Scanners, however, are only one third of the company’s business, with the remainder coming from neuroscience and cell-based screening products.
While the company does not disclose the size of its installed base of microarray instrumentation, it does have more than 1,000 instruments in the field and is regarded as one of the leaders in the microarray scanner market.
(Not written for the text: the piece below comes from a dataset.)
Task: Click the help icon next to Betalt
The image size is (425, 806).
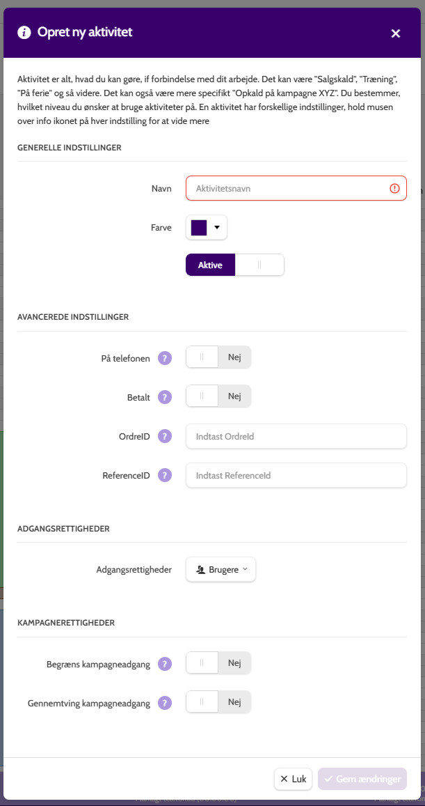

It competes primarily with Affymetrix, Agilent Technologies, and PerkinElmer.
“The genomics business has been steady of late,” Alan Finkel, Axon’s chief executive officer, said in a conference call. “The 1x3 [market] is a solid market but not growing rapidly.”
Finkel said that Axon is expecting high-throughput instrumentation to be a catalyst for its genomics business.
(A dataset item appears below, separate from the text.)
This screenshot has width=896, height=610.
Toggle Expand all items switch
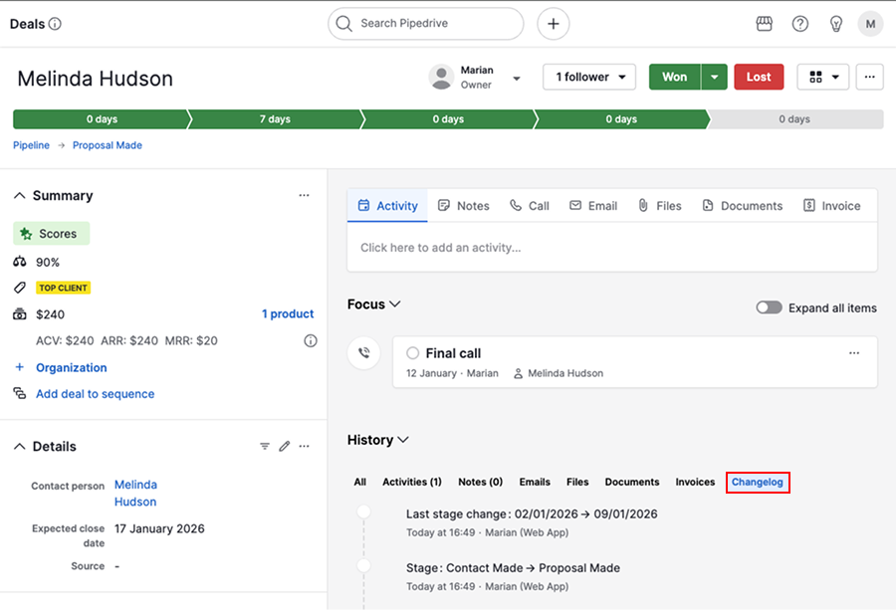(x=769, y=308)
“Going forward, we expect growth to come from new formats, particularly in arrays of arrays, 96-well formats,” he said. “We have development plans to address that as it emerges.”
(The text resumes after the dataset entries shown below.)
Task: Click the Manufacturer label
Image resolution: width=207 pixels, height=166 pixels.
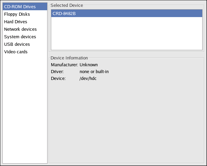Action: click(x=65, y=65)
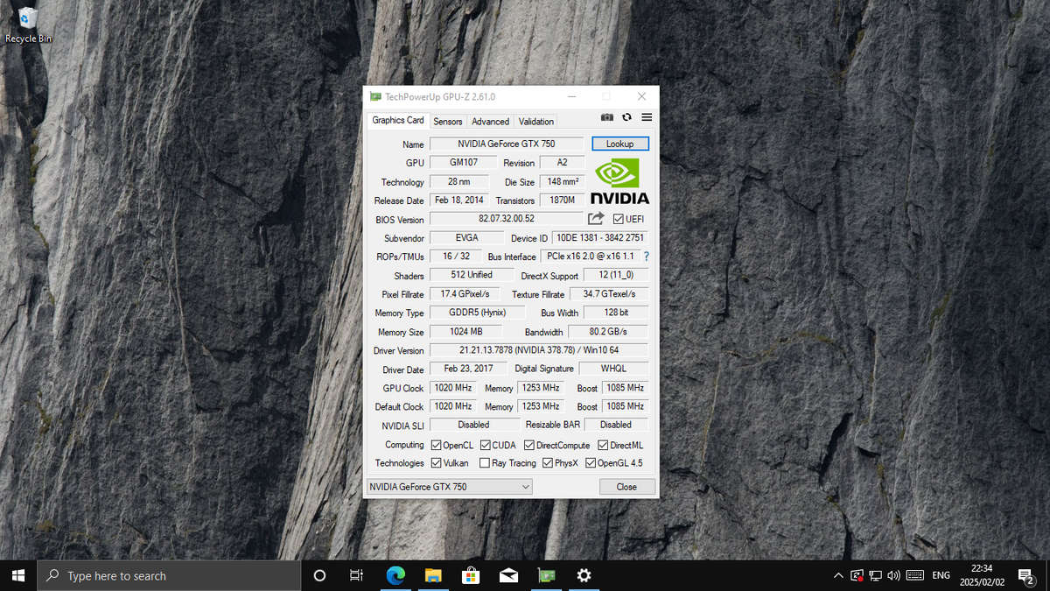Screen dimensions: 1050x591
Task: Expand hidden icons in the system tray
Action: tap(837, 575)
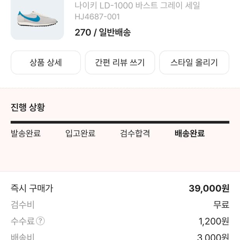The height and width of the screenshot is (240, 240).
Task: Click the 39,000원 price amount
Action: [x=209, y=189]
In March, the company announced that it would collaborate with Affymetrix to develop a high-throughput instrument to scan GeneChips in multiwell-plate formats, based on the ImageXpress instrument. Affymetrix purchased three of the ImageXpress instruments as part of the deal.
Axon has been in the microarray market since 1999 when it introduced the GenePix 4000A, a two-channel fluorescence scanner with integrated acquisition and analysis software, which it developed in-house.
The company introduced the GenePix Personal 4100A microarray scanner in August 2002. The instrument uses its laser to scan each channel sequentially. The company released the GenePix 4200A scanner in April 2003.
In 2002, the company also introduced the Acuity microarray database software.
Axon was founded in 1983 by the husband-and-wife team of Alan and Elizabeth Finkel to develop and sell instrumentation and software for cellular neurosciences and biophysical research.
Alan Finkel is being offered the position of vice president and chief technology officer for Molecular Devices, and will report to Keegan, who will remain president and chief executive officer, Molecular Devices said in a statement. Geoffrey Powell, the president of Axon, will retire.
This is the first acquisition for Molecular Devices in nearly two years. In June 2002, the company acquired Universal Imaging of Downington, Pa., in an all-cash acquisition of $22 million. Pre-viously, the company acquired Switzerland-based Cytion in 2001 in another cash-and-stock transaction.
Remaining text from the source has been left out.